Portfolio managers and others in charge of investments are facing an up year, but many are trailing their benchmarks. There is nothing worse for active managers than trailing your benchmark, especially in an up year. For example, if your benchmark is the S&P 500, it is up about 5.7% for the year. If you are up say 4%, then you are trailing the benchmark.
In a new report, SunTrust Robinson Humphrey has combed through 39 analysts and a coverage universe of 640 stocks to come up with 30 stocks to Buy that are designed to help clients catch up to their benchmarks. The stocks that made the cut are part of a compelling list of lagging stocks rated Buy that could outperform the overall market this quarter.
We chose four that look like they do indeed have solid upside potential — and all pay very good dividends, which can help add total return.
American Electric Power
This industry leader is also a solid dividend-paying company. American Electric Power Co. Inc. (NYSE: AEP) is one of the largest electric utilities in the United States, delivering electricity to more than 5.3 million customers in 11 states. It ranks among the nation’s largest generators of electricity, owning nearly 38,000 megawatts of generating capacity in the United States. It also owns the nation’s largest electricity transmission system, a more than 40,000-mile network that includes more 765 kilovolt extra-high voltage transmission lines than all other U.S. transmission systems combined.
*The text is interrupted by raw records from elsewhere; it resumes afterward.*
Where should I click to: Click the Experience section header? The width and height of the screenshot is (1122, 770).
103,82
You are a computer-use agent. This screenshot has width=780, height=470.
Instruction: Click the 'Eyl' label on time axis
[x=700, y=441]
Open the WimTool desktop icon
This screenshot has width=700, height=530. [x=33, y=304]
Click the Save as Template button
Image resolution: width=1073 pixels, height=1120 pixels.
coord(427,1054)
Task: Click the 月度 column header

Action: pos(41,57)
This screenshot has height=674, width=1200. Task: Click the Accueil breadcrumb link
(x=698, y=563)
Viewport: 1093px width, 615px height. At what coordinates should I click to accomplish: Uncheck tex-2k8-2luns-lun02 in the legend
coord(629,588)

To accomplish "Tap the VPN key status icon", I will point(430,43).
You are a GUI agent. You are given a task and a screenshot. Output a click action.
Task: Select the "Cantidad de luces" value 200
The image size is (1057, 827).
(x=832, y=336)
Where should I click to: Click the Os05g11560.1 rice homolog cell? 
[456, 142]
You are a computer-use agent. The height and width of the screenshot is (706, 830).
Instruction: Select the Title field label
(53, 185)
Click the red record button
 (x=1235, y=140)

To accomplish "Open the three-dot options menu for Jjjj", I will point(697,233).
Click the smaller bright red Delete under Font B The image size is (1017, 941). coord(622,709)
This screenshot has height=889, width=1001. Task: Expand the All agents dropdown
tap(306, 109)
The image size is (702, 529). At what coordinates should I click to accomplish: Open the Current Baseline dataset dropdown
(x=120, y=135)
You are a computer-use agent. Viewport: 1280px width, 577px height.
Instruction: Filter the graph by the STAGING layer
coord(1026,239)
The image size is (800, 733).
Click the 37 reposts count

Many on Wall Street feel that the stock trades at a discount to its utility peers and they feel it deserves a premium. The company posted solid second-quarter numbers that exceeded consensus expectations. While industrial sales declined for a third year, it remains a stock the analysts favor.
American Electric Power shareholders are paid a solid 3.6% dividend. The SunTrust price objective for the stock is $76, and the Wall Street consensus target price is $71.32. Shares closed on Thursday at $62.91 apiece.
This company is a high yielding business development company to buy. Ares Capital Corp. (NASDAQ: ARCC) is a leading specialty finance company that provides one-stop debt and equity financing solutions to U.S. middle market companies, venture capital backed businesses and power-generation projects. Ares Capital originates and invests in senior secured loans, mezzanine debt and, to a lesser extent, equity investments through its national direct origination platform. Its investment objective is to generate both current income and capital appreciation through debt and equity investments primarily in private companies.
Top Wall Street analysts believe the strength of company’s origination platform, sizable balance sheet and ample liquidity position the company favorably in a very competitive investing environment. Other Wall Street analysts also believe that with current tight spread environment, Ares Capital has the scale and industry relationships to continue to make competitive, high-credit-quality investments.
Ares has a diversified portfolio totaling $9.1 billion at fair value. It consists of investments in 218 portfolio companies. The company’s recent acquisition of American Capital has weighed on the stock as risk arbitrage accounts have shorted it. The deal is set to close this quarter, which should remove that pressure.
Shareholders are paid a very rich 9.93% dividend. The $18 SunTrust price target compares with the consensus target of $16.67. The stock closed Thursday at $15.30 per share.